[Endometriosis: clinical, histological and morphometric findings before and after Gn-RH agonist therapy].

After bioptical diagnosis of endometriosis, 81 patients were treated with GnRH-agonists buserelin or leuprolide for six months. Biopsies before and after treatment were used to test a semiquantitative score-system, regarding atrophy of glands and stroma cells. Furthermore glandular diameter, circumference and area of nuclei were examined morphometrically using a microscopic semiautomatical measuring system. Morphometrical and histological alterations during therapy were evaluated. Additionally, data suitable for predicting a possible therapeutic success were described. After therapy 40 patients still showed endometriotic implants (partial responder) in contrast to 41 cases without foci (total responder). Therapeutic effect of GnRH-agonists was proved in every respect: clinical complaints decreased markedly during GnRH-agonists therapy. Both buserelin and leuprolide treated groups revealed increase of atrophy and reduction of extension of stroma.
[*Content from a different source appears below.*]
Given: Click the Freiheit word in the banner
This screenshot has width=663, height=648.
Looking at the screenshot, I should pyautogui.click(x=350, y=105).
Correspondingly morphometrical analysed parameters such as diameter, circumference and area of glands decreased during therapy as well as area of cytoplasm and nuclei. Except the diameter of glands, the leuprolide treated partial responder group (residual foci after GnRH-therapy) revealed a stronger therapeutic effect than the buserelin treated partial responder group. Obviously this effect seems to be produced by the stronger estradiol suppression of leuprolide. Pretherapeutic comparison of measured values pointed out a minor distinct endometriosis in the total responder group. Success or failure of therapy seems to depend more on the pretherapeutic degree of expression of endometriosis. Obviously the kind of applicated GnRH-agonist plays a minor distinct role. Morphometrical data of endometriotic foci appear to be appropriate to predict a possible therapeutic success of GnRH-agonist therapy. But because of many exceptions only a roughly estimated prediction is possible.